(Textabschnitt)
──────

Imamoglu wurde nach seiner Festnahme in die Polizeidirektion in Istanbul gebracht und soll dort eine Aussage machen. Laut der türkischen Anwaltsvereinigung könnte die Aufnahme aller Aussagen bis Sonntag dauern.
Aktuellen Umfragen zufolge hätte Imamoglu gute Chancen auf einen Sieg bei der kommenden Präsidentschaftswahl gehabt. Erdogan führt die Türkei seit mehr als 20 Jahren als Regierungschef oder Präsident und war einst selbst Bürgermeister von Istanbul. Er darf laut geltender Verfassung beim regulären Wahltermin 2028 kein weiteres Mal als Präsidentschaftskandidat antreten - es sei denn, das Parlament stimmt für vorgezogene Neuwahlen. Dafür brauchen seine Partei und ihre Verbündeten im Parlament Stimmen der Opposition.
Demonstrationsverbot in Provinz Istanbul
In der Provinz Istanbul wurden Demonstrationen auf Anordnung des Gouverneurs der Provinz für vier Tage verboten. Etliche soziale Netzwerke sowie Kurznachrichtendienste waren nur eingeschränkt nutzbar. Der türkische Justizminister Yilmaz Tunc hatte am Mittwoch vor Protesten gewarnt und es "anmaßend" genannt, die von der Justiz eingeleiteten Ermittlungen mit Erdogan in Verbindung zu bringen.

──────

(Zu erledigen)
**1)** Nenne alle Personen, die im Text über die Festnahme Imamoglus mit Namen vorkommen.
**2)** Schreibe die Fortsetzung des Textes über die Festnahme Imamoglus im Anschluss an seinen letzten Satz.

(Gespeicherte Daten)
──────

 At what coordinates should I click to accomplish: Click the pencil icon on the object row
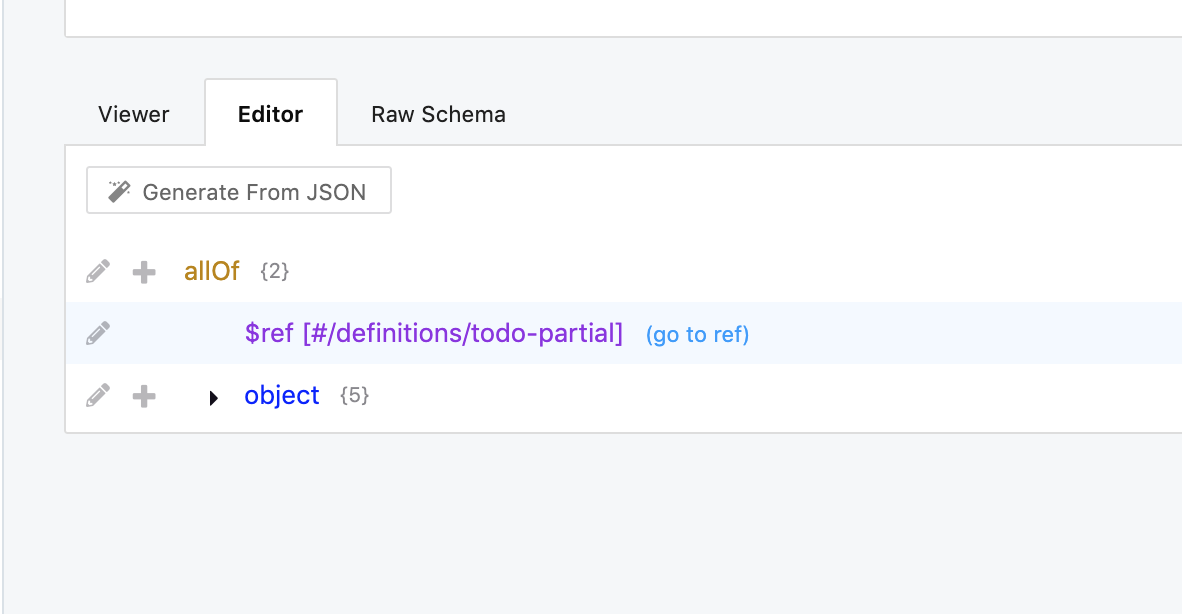(x=98, y=396)
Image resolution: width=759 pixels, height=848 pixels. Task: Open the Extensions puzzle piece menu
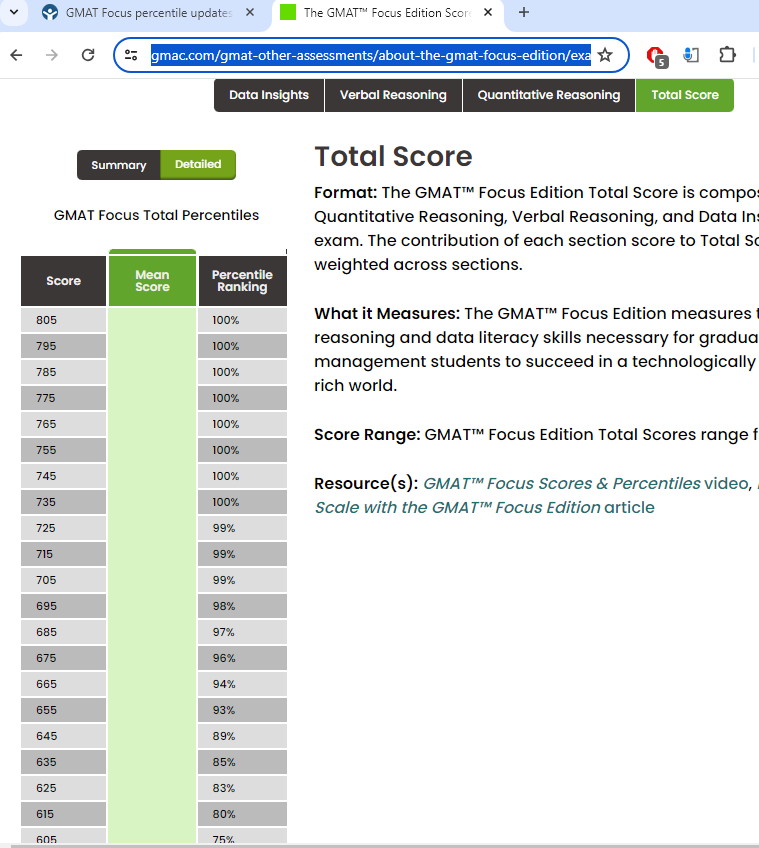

──────

(Ergebnisse der Reihe)
**1)** Imamoglu, Erdogan, Yilmaz Tunc

**2)**
Dagegen kritisierte CHP-Chef Özgür Özel, die Türkei erlebe "einen Putschversuch gegen den nächsten potenziellen Präsidenten". Er wandte sich direkt an Erdogan und warf dem Staatschef vor, nur deshalb gegen Imamoglu vorzugehen, weil der ihn in einer freien Wahl besiegen werde.
EU-Kommissionschefin von der Leyen sagte bei einer Pressekonferenz in Brüssel, die Türkei müsse als Mitglied des Europarats und EU-Beitrittskandidat demokratische Werte und insbesondere die Rechte gewählter Amtsträger achten. "Wir wollen, dass die Türkei in Europa verankert bleibt, aber dies erfordert ein klares Bekenntnis zu demokratischen Normen und Praktiken", sagte die Deutsche.
"Es ist eine Art des zivilen Coups"
In den Anadolu-Berichten heißt es, Hintergrund der Terror-Ermittlungen sei eine Kooperation zwischen der CHP und der prokurdischen Dem-Partei bei den Kommunalwahlen. Die Parteien hatten zusammengearbeitet, um in Gemeinden Mehrheiten zu gewinnen.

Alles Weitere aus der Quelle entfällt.